バラク・オバマ元米大統領が、民主党に対してAI政策を最優先課題の一つに据えるよう呼びかけました。TechCrunchによると、2026年9月13日の民主党の資金集めイベントで、ハキーム・ジェフリーズ下院院内総務に「AIは非常に速く民間の手で進んでおり、対応しなければ危険になりうる」と述べ、下院の主導権を取り戻した際にはAIに関する公の議論のための枠組みづくりに取り組むよう促しました。
背景と文脈
オバマ氏は近年、AI業界の有力企業トップと個別に意見交換を重ねてきたとされ、Anthropicのダリオ・アモデイCEOやOpenAIのサム・アルトマンCEOとも対話しているといいます。退任後の元大統領がAI政策で存在感を示す動きは異例で、政界とAI業界の橋渡し役を担いつつある様子がうかがえます。
今回の発言は、Anthropicの研究者がAIの安全対策への懸念から相次いで退職したり、同社のダリオ・アモデイCEO自身がAIモデルの開発速度を意図的に落とす提案を公表したりするなど、AI大手の内部からも慎重論が強まっている時期に重なっています。一方、トランプ政権はAIの安全性への懸念よりも、米国の技術的な優位性を維持することを重視する姿勢を鮮明にしてきました。
オバマ氏の発言は、こうした与野党の温度差を踏まえ、民主党が野党の立場から独自のAI政策を打ち出す必要性を訴えるものだといえます。

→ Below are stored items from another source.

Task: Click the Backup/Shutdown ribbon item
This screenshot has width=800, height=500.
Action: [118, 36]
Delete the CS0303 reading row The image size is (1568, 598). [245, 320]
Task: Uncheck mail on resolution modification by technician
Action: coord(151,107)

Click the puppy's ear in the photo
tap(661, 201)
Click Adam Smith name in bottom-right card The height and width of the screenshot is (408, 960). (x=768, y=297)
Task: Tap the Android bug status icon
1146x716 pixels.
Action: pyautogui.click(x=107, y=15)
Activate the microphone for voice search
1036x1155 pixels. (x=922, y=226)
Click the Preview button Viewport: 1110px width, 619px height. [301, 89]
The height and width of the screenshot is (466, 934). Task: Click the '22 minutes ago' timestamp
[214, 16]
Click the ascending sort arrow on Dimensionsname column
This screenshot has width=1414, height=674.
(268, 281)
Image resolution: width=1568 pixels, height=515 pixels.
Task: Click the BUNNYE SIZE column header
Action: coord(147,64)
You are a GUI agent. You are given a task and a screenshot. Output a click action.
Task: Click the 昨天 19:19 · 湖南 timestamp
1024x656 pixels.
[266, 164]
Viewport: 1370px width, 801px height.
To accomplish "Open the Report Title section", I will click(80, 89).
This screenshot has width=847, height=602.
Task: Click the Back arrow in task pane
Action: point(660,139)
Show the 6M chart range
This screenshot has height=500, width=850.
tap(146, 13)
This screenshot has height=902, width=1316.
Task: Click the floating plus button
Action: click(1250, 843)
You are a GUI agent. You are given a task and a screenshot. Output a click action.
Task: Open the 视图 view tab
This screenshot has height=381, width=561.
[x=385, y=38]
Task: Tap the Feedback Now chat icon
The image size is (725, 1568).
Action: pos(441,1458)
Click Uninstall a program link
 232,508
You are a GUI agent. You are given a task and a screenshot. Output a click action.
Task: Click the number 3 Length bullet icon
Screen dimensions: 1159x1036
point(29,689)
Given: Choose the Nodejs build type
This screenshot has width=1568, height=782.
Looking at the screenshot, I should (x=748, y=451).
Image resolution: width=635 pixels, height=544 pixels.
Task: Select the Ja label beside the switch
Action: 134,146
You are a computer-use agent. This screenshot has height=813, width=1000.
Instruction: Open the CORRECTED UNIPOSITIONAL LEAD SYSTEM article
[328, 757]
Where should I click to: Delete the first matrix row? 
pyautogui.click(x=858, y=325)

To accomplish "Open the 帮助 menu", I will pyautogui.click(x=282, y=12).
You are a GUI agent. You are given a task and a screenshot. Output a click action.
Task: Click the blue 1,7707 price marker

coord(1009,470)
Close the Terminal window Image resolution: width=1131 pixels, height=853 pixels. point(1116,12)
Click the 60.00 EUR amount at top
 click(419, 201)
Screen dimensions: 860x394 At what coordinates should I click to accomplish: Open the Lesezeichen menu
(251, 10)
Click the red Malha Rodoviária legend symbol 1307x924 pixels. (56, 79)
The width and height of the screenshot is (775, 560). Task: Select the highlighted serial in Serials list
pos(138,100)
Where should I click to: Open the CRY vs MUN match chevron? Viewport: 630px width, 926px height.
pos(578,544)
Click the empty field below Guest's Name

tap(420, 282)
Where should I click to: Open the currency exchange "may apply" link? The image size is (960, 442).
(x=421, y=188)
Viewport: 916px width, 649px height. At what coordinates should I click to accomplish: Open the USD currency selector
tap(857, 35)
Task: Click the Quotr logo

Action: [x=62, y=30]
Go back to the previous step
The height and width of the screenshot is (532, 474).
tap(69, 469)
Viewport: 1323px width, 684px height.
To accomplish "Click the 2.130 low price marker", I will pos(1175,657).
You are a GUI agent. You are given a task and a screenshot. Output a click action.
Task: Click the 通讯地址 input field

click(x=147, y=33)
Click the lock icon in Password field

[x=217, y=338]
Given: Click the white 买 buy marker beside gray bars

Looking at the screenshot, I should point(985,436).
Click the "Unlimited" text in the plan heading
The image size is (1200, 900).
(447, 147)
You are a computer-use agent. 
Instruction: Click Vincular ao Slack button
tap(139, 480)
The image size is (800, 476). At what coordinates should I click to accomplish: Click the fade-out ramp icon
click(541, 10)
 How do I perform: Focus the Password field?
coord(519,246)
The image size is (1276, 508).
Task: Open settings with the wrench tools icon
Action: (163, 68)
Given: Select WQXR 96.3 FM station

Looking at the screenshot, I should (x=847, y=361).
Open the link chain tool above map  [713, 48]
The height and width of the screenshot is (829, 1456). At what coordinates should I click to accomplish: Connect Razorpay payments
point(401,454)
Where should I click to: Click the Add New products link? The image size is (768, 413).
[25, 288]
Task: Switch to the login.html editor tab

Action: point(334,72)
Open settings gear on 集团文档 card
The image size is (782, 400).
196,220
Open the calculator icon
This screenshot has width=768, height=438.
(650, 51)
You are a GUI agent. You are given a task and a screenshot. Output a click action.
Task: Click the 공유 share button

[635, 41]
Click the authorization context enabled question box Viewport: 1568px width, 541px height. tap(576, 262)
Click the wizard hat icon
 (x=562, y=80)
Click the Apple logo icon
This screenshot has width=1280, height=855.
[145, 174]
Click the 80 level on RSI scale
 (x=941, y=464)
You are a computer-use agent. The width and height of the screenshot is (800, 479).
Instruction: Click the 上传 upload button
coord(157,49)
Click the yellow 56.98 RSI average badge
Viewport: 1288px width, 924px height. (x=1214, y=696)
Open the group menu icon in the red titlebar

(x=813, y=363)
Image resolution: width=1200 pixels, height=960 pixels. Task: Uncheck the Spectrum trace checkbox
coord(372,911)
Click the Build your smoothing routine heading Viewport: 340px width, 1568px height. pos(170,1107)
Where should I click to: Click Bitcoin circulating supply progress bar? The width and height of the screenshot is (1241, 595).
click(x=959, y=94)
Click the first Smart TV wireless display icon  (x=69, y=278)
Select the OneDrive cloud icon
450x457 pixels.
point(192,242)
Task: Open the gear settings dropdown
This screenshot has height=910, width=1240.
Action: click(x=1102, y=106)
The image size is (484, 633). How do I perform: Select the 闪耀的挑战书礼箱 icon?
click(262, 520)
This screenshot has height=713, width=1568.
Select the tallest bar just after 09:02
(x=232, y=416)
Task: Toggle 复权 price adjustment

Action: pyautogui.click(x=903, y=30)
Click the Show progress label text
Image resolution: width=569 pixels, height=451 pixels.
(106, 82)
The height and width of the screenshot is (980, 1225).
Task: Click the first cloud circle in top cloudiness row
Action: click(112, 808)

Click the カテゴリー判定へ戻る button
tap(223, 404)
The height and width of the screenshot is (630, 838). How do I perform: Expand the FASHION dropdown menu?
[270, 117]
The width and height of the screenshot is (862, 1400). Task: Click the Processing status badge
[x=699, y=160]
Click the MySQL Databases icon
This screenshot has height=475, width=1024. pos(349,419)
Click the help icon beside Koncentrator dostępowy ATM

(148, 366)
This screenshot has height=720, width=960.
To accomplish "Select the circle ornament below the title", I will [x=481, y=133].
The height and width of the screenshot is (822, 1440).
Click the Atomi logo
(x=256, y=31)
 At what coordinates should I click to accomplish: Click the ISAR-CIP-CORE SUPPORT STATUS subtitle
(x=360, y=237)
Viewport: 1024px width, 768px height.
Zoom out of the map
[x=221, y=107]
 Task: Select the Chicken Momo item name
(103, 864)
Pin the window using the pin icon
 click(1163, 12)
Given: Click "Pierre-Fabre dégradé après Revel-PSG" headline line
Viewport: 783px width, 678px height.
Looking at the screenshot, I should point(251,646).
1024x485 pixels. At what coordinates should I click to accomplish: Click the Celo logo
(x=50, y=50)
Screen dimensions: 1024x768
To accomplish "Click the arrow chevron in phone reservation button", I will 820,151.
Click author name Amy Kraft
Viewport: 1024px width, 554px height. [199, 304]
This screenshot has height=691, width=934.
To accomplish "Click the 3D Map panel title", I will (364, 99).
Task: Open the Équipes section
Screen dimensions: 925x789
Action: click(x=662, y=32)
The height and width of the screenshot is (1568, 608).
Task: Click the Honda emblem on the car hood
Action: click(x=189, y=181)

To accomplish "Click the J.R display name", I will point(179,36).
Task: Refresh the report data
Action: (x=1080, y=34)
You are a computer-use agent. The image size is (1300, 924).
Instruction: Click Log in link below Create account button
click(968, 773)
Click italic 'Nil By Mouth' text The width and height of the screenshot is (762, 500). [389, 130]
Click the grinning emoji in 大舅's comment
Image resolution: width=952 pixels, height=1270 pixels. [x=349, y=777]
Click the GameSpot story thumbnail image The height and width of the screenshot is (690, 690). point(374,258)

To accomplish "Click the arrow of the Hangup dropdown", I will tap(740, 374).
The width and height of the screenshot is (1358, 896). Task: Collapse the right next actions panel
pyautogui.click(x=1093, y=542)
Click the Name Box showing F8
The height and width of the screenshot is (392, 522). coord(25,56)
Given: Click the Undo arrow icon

連邦レベルの議論が停滞するなか、実際に規制を先行させているのは州政府です。マサチューセッツ州やテキサス州、ニューヨーク州では、電力を大量に消費するデータセンターに再生可能エネルギーの利用を義務付ける行政命令が相次いで出されており、この3カ月だけで3つの州が同様の規制に踏み切りました。こうした州単位の対応が積み重なるほど、企業側は州ごとに異なるルールへの対応を迫られることになります。
技術/ビジネス面

オバマ氏は「これは非常に速く民間の手で進んでいるものであり、私たちが対応しなければ危険になりうると思う」と述べ、AI規制のたたき台となる「公の議論のための枠組み」を整える必要性を訴えました。具体的な法案の内容までは踏み込んでいませんが、民主党が下院で主導権を握った場合にAI政策を中心的な議題に据えるよう求めた形です。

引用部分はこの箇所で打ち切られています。